Personally I don't mind the drama and the 'whining' as some people have put it, I will even accept the weakness just as I do my own weaknesses because I hold myself responsible for everything I say and do and I hold other people responsible for what they say and do as well.

I'm also fascinated as it were by people here who are claiming that because it's online and she's some distance away that the friendship isn't that important. The Internet to me isn't some version of Second Life, but a very valuable resource and communication tool and it doesn't matter whether I have a friend in Islington, London or Idaho it's still a friendship between me and another living person. I have a couple of close friendships which have continued from Poland via the Internet and there are several people in the States who I may never meet, but I count them as friends and they are very dear to me. I form friendships with people, not with their circumstances and not with their issues, but with people.

People with self-esteem issues can be hard work if they're not prepared to shoulder that responsibility for their issue. They get fixated on an event in the past, a relationship - or a cycle of relationships, as relationships happen in cycles because we seek to experience similar situations with the same person or similar people. These people end up with a distorted view of themselves and other people based on what happened in the past, and it gives them a skewed perspective of what is happening now and their interactions with other people.
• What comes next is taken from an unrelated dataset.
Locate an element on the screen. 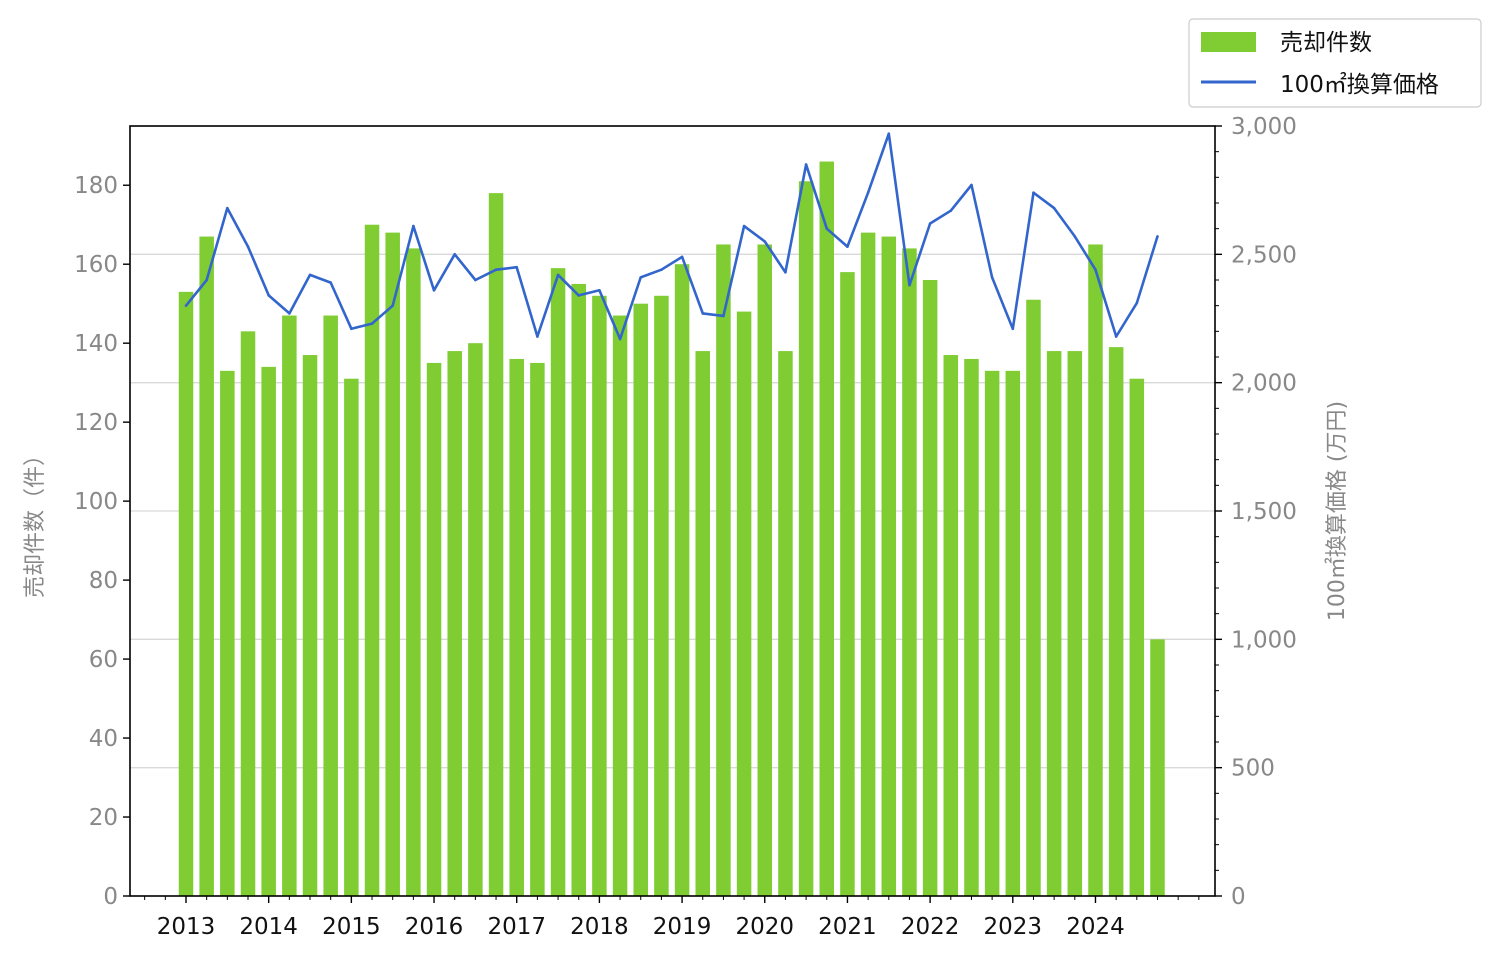  y2-tick-label: 1,000 is located at coordinates (1264, 640).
Unfortunately these are not issues you can resolve on your own, but through your interaction with other people. However the solution requires taking responsibility for your issue, admitting to it, paying particular attention to how you interact with people, and working through it with with someone close to you. However some people aren't prepared to do that because it's either much easier to deny that there's an issue in the first place or to settle for the short term gratification of the attention gained by people going 'oh dear' and 'poor you' and even 'I know, people suck these days'. Until these people start taking responsibility for their issues the whole friendship can degenerate into a series of emotional and mind games where you are always going to end up the loser and the issues always going to win.

There's also the other issue in that, if someone reaches out and you extend a hand to help them, unless you define the conditions and state clearly how you can help, you take on a responsibility to help that person unconditionally through whatever and amen. This isn't really an issue if the person is going to do something with that help and make those first steps in helping themselves, but not everybody is like that.
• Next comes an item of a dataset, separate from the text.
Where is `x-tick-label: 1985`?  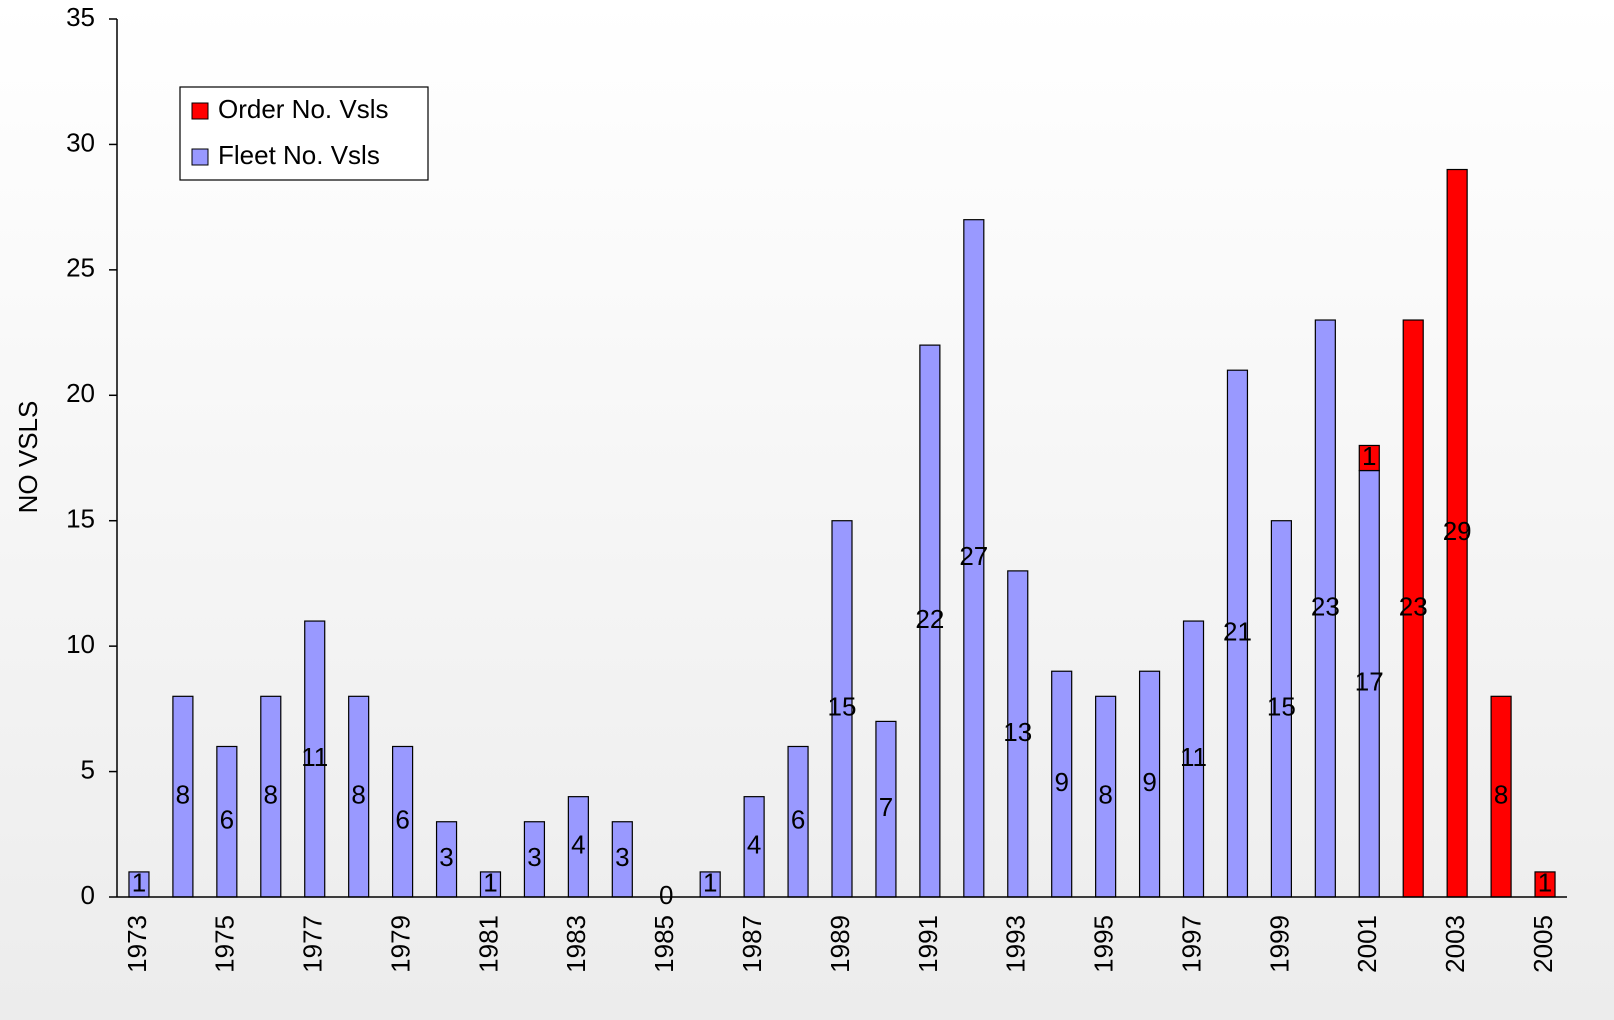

And so we have the situation presented in the OP, and for me it's still a tale of weakness on both sides. Your friend is being weak through not facing up to or assuming responsibility for her issues - which is a large part of the solution here, it must be said, because we all carry a major part of the responsibility for the way people treat us. You got involved in her issues and mind games to the point where it got too much and you snapped, This is your weakness. This conversation could have happened a long time before, but didn't. It didn't need to reach the point of harsh words and a confrontation.

I would suggest that it's your weakness which was behind the guilt trip when you started the thread. Not that it matters that much because your 'friend' instead of pausing for reflection as to why you responded as you did has simply gone on her sweet merry way and held you responsible.
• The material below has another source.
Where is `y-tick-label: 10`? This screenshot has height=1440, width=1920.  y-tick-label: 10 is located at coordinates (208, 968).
It's a kind of a lose lose situation when you look at it from a certain perspective. You are minus a friend, she is not just minus a friend but also another opportunity to get some help and support to overcome her issues (only her skewed perspective is blinding her to this) and the only winner here is her self-esteem issue.

But then again it's okay to be weak, and in fact there's a certain amount of strength and character involved in admitting to your own weaknesses, embracing them, and being responsible for them.

But then again it isn't the times of weakness which are important here, but what you do during these times, and whether you can find strength and wisdom to overcome your weaknesses during these times and this to me is what life is all about.